**Short exercise:**
Extract every line below that contains the word "height", treating uppercase and lowercase letters as different.
─── Dataset content
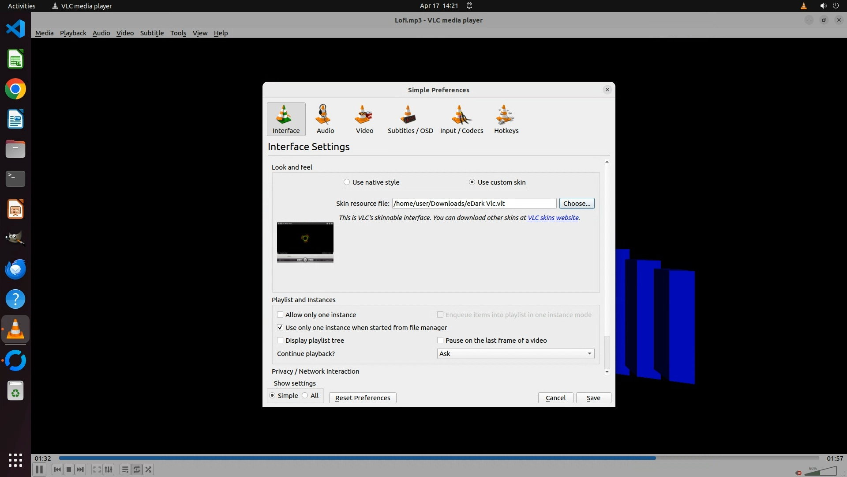Click the playback seek progress bar

coord(438,458)
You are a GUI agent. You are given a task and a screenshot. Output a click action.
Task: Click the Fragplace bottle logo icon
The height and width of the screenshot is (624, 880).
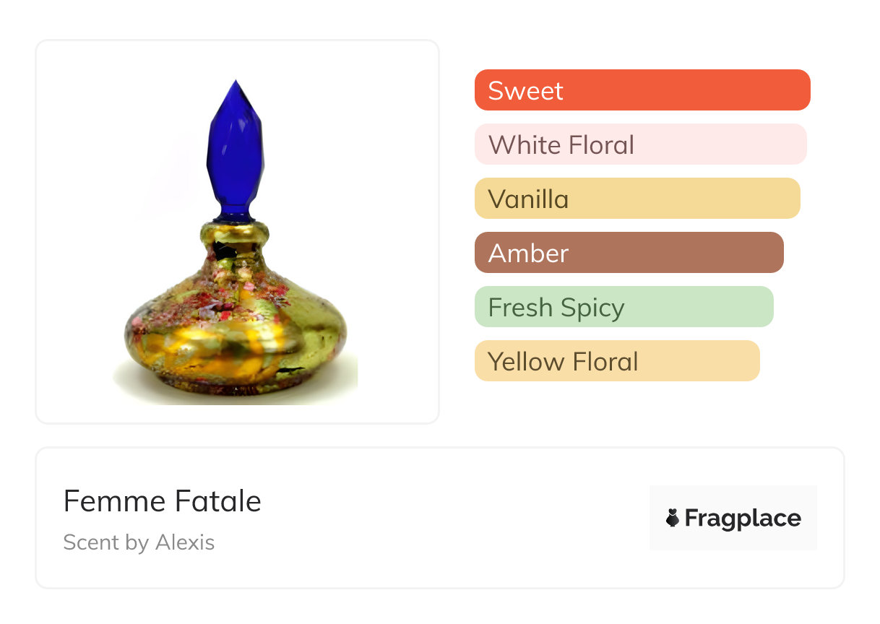(x=673, y=518)
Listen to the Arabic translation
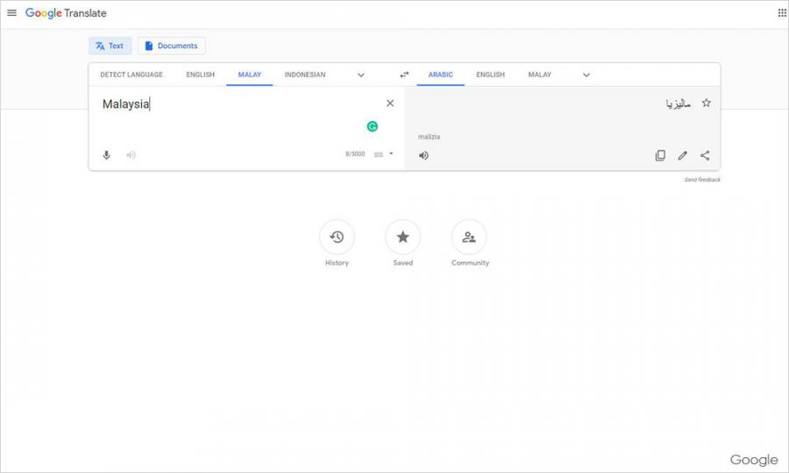The image size is (789, 473). [423, 156]
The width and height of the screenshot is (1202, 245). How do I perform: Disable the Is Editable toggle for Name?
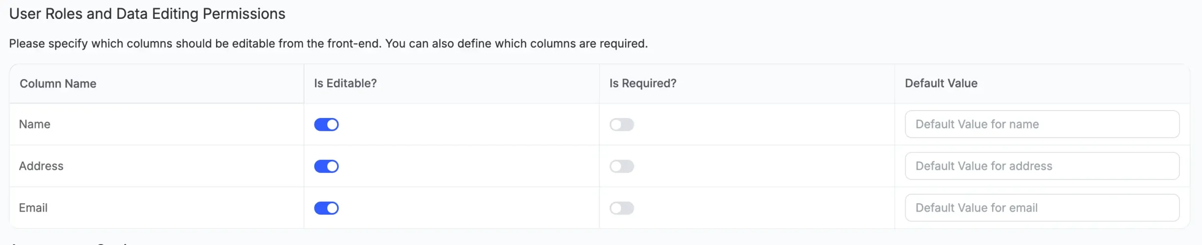click(326, 125)
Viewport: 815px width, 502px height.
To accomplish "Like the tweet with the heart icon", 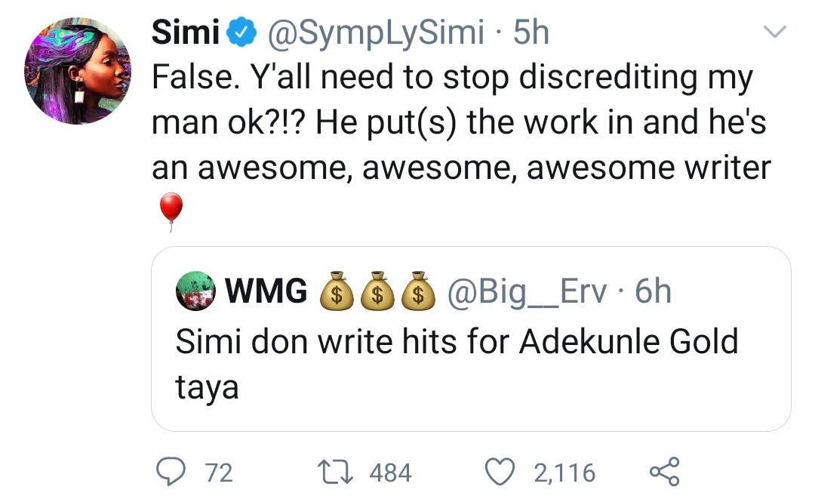I will pyautogui.click(x=497, y=473).
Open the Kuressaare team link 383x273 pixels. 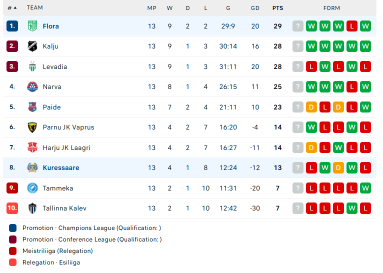tap(61, 168)
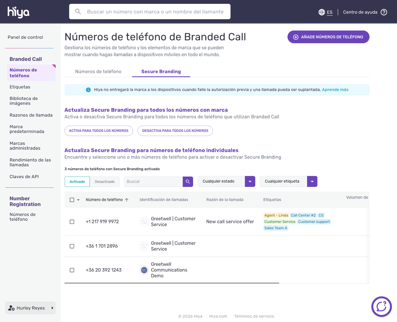Click Añade números de teléfono button
Viewport: 397px width, 322px height.
point(328,37)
──────
**Response to the task:**
The height and width of the screenshot is (624, 880).
The width and height of the screenshot is (1202, 245). How do I perform: Disable the Is Editable toggle for Name?
Viewport: 815px width, 502px height.
Viewport: 397px width, 322px height.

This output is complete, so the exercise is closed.